Slowly, as scientific research has developed our understanding of the biological nature of gender dysphoria, society has become more aware and accepting of the kind of suffering, fear and loss that trans people face - every bit as much as people who develop the physical pathologies of cancer, trauma or other disease.

What could make you feel so ill at ease with yourself - so all pervasive that it affects your every thought, action and feeling? What if you are born one gender yet feel you are another? You feel it so deeply, that you will risk any and every change to achieve congruity between your true self, the self you 'know' yourself to be and your external 'self'.

The clinical term gender dysphoria refers to this fundamental incongruity between the hormonal milieu that shaped us in the womb and how we appear physically, on the outside.
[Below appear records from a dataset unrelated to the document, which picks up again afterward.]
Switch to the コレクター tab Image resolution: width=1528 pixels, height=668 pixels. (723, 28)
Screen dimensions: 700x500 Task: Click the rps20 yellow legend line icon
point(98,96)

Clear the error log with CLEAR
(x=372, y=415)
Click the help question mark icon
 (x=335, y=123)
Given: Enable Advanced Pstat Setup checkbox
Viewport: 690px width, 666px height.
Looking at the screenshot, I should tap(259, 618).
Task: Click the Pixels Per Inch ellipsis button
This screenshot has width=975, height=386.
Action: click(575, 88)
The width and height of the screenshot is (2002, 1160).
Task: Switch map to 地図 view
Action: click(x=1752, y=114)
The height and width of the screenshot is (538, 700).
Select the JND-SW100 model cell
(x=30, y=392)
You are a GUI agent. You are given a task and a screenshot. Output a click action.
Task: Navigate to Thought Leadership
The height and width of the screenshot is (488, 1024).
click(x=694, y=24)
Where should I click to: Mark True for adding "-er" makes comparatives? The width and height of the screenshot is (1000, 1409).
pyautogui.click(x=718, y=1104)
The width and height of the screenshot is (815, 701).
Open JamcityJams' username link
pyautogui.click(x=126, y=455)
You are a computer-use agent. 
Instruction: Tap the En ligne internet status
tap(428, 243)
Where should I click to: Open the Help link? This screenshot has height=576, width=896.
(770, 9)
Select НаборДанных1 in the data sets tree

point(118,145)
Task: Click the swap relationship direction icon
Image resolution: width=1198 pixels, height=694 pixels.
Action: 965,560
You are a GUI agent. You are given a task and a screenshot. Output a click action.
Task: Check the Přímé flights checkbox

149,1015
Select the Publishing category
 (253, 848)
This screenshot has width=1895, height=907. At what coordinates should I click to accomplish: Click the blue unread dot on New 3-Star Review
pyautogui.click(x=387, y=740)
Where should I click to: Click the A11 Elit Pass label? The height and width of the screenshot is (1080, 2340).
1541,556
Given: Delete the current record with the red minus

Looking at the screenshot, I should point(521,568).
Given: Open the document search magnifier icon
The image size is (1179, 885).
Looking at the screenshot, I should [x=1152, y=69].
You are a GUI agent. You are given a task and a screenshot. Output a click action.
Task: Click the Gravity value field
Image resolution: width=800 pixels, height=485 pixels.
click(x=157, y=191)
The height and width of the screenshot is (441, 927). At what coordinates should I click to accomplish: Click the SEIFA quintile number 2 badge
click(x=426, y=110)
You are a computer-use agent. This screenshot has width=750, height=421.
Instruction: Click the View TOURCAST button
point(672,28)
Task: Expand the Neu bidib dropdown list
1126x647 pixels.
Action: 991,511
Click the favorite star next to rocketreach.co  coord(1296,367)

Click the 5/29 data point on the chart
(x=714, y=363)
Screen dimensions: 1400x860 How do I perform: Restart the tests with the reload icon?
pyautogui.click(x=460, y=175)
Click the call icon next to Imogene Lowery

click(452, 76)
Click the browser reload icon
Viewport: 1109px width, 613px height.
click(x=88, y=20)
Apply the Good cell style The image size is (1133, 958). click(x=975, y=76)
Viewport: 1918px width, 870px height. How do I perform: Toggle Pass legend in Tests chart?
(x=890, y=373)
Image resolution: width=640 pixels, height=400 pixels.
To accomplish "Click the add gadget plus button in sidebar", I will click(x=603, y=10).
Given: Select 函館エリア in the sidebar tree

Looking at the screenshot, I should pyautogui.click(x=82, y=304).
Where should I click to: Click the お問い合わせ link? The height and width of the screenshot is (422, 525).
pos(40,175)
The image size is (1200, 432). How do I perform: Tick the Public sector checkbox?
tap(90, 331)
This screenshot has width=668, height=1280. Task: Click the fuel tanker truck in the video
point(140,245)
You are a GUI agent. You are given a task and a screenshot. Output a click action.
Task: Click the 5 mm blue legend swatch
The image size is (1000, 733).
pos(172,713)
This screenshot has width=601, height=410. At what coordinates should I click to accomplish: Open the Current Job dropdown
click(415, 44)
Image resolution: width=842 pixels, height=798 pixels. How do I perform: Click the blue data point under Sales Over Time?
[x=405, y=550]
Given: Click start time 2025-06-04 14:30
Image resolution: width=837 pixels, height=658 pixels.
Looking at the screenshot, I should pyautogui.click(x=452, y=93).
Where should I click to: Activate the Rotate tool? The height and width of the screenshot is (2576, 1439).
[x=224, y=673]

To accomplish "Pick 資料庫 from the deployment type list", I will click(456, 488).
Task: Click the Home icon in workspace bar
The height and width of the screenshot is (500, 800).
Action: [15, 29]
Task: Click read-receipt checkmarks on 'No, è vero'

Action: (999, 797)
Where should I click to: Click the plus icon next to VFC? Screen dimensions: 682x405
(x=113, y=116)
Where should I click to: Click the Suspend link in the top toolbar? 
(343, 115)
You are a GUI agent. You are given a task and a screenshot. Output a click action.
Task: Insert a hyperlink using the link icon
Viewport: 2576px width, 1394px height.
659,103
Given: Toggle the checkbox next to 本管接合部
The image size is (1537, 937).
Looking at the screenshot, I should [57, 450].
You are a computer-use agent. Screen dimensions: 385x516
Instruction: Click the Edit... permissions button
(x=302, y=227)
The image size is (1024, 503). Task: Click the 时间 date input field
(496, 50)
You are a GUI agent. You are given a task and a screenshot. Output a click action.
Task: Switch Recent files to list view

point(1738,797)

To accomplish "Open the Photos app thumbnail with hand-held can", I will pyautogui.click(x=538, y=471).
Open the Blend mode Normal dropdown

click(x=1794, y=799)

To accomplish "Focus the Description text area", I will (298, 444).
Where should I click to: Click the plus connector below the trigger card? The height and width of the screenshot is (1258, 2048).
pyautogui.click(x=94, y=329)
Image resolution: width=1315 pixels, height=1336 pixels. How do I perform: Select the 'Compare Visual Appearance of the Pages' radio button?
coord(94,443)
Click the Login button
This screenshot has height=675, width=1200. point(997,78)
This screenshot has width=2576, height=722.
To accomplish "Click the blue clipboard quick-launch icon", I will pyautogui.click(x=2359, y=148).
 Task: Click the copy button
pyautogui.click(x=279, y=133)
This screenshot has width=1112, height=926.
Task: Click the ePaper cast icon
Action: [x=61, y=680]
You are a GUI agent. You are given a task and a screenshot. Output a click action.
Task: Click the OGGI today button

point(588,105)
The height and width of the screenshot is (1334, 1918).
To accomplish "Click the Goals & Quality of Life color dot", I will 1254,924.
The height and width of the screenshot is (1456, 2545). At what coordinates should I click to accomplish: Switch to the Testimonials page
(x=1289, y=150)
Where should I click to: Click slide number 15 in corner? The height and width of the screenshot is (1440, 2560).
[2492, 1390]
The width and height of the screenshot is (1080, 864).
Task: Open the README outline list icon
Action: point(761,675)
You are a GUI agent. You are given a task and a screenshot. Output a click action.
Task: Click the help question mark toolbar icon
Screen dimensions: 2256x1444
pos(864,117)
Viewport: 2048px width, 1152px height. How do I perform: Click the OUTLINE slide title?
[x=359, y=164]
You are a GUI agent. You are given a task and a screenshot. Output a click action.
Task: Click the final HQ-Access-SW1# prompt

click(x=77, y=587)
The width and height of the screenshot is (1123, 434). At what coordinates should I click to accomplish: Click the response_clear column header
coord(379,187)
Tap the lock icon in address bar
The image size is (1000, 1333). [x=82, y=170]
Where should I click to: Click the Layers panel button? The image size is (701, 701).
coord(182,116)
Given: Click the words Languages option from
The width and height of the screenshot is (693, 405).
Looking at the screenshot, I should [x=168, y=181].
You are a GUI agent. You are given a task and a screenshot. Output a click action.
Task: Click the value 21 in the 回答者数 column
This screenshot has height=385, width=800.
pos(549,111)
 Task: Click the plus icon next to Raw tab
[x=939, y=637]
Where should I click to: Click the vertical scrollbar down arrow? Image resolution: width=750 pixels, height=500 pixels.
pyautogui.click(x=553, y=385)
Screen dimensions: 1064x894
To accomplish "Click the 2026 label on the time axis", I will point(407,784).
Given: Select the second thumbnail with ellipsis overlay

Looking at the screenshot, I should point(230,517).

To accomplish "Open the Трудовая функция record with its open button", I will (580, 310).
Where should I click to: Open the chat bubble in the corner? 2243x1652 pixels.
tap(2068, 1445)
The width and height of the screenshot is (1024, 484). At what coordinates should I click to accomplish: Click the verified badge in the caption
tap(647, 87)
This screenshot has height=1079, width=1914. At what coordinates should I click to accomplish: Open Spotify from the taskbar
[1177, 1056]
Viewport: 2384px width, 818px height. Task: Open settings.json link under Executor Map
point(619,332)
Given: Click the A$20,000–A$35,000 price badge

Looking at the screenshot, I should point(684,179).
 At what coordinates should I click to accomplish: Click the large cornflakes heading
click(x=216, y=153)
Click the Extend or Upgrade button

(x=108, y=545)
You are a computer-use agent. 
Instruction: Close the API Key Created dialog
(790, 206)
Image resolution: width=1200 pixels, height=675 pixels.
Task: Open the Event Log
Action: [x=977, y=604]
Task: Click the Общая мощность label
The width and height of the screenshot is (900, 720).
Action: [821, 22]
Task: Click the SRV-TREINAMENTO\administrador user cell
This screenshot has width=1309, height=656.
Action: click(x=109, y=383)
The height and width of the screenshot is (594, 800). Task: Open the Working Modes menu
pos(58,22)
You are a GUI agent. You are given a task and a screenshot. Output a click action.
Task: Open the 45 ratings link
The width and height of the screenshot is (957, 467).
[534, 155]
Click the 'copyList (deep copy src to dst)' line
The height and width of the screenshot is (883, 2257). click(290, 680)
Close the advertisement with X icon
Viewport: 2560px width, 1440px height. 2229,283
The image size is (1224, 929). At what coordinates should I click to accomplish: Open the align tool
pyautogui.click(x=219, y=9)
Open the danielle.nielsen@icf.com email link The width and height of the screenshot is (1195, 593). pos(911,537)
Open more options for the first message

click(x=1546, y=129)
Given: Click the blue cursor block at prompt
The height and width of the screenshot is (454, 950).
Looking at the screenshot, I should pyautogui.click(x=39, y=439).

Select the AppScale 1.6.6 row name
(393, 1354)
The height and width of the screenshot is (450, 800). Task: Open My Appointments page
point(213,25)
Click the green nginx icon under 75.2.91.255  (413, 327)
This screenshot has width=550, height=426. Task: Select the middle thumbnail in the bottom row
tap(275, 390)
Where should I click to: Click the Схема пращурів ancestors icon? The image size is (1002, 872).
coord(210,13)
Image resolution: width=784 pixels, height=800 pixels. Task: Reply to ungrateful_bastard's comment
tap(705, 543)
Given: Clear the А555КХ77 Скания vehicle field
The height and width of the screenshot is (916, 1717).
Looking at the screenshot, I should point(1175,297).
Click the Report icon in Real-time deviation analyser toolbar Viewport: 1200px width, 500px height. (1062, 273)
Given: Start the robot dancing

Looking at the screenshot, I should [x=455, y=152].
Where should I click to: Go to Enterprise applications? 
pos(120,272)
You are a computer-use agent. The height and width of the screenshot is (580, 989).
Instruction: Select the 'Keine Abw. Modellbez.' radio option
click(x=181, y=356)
It's a quite profound aberration of self-image.

Enormous personal difficulty and social isolation may be risked for gender authenticity. There are no easy answers to gender dysphoria - individuals may choose to change their entire external world - social, legal, physical, hormonal to match their inner state. - this deep all-pervasive calling to be your true self takes enormous personal courage.

As a reconstructive surgeon I have had the privilege of meeting some remarkable individuals traversing across continents and cultures to change their external physical gender- deeply brave and deeply committed.

Perhaps as a society we have to decide which is the truest state of being, why do we have to be one gender or the other? Why such a binary division? What about simply accepting the myriad inter-states with no changes?

Self-image is a mental schema of self, which includes physical appearance, but also hope, dreams, personality. People vary considerably in how far they can change yet still retain a consistent sense of self. For others, changing the physical self are lengths they are prepared to go to achieve a personal image of wholeness.

As a plastic surgeon, I recognise the profound psychological dimension to my work - plastic surgeons we habitually suture back hope, wholeness, wellbeing. We are repairing self-image and for people with gender dysphoria this requires dramatic and deliberate change.

Society readily expects us to do this for the "deserving" as a moral and social good. The woman with breast cancer, the man with disfiguring injuries caused by a road traffic accident, the wounded soldier, the child born with a cleft lip and palate.

Society happily accepts the 'deserved' nature of reconstruction to alleviate suffering, fear, loss. We can justify operating for hours, meticulously reconstructing a life. The intense need to be 'whole' again, to feel complete and your 'self' is entirely understandable.

But what if there is no discernible pathology, no words like malignancy or metastasis, or risk? ...what if you are just not at ease with yourself - the true meaning of the word disease... Dis-ease.

It is then that society has struggled to balance moral and social good with the need for reconstruction of a new "self".

Slowly, as scientific research has developed our understanding of the biological nature of gender dysphoria, society has become more aware and accepting of the kind of suffering, fear and loss that trans people face - every bit as much as people who develop the physical pathologies of cancer, trauma or other disease.

Regardless of the motivation for surgery or the hoped for outcome, surgery always elicits, fear, anxiety, hesitation, It takes courage to seek to change yourself. There is no place for cockiness or conceit when you're in a thin hospital gown. Truly, there are no brave surgeons, only brave patients.

When I look at any patient, whether for reconstruction, gender reassignment or an aesthetic procedure, I see an individual on a difficult quest, their empowerment comes through knowledge, they are motivated, curious, searching for solutions. Their choices are brave and heartfelt. It takes will and determination to change from your old self to a new imagination of self.

The transformation can only ever be proactive, surgery is not a passive or light undertaking and the real change needs to be psychological and ideally preced any physical transformation.

The end of the transformation journey comes with recognition of your own true power - the power to self-actualise, to realise your potential, to find self-fulfillment.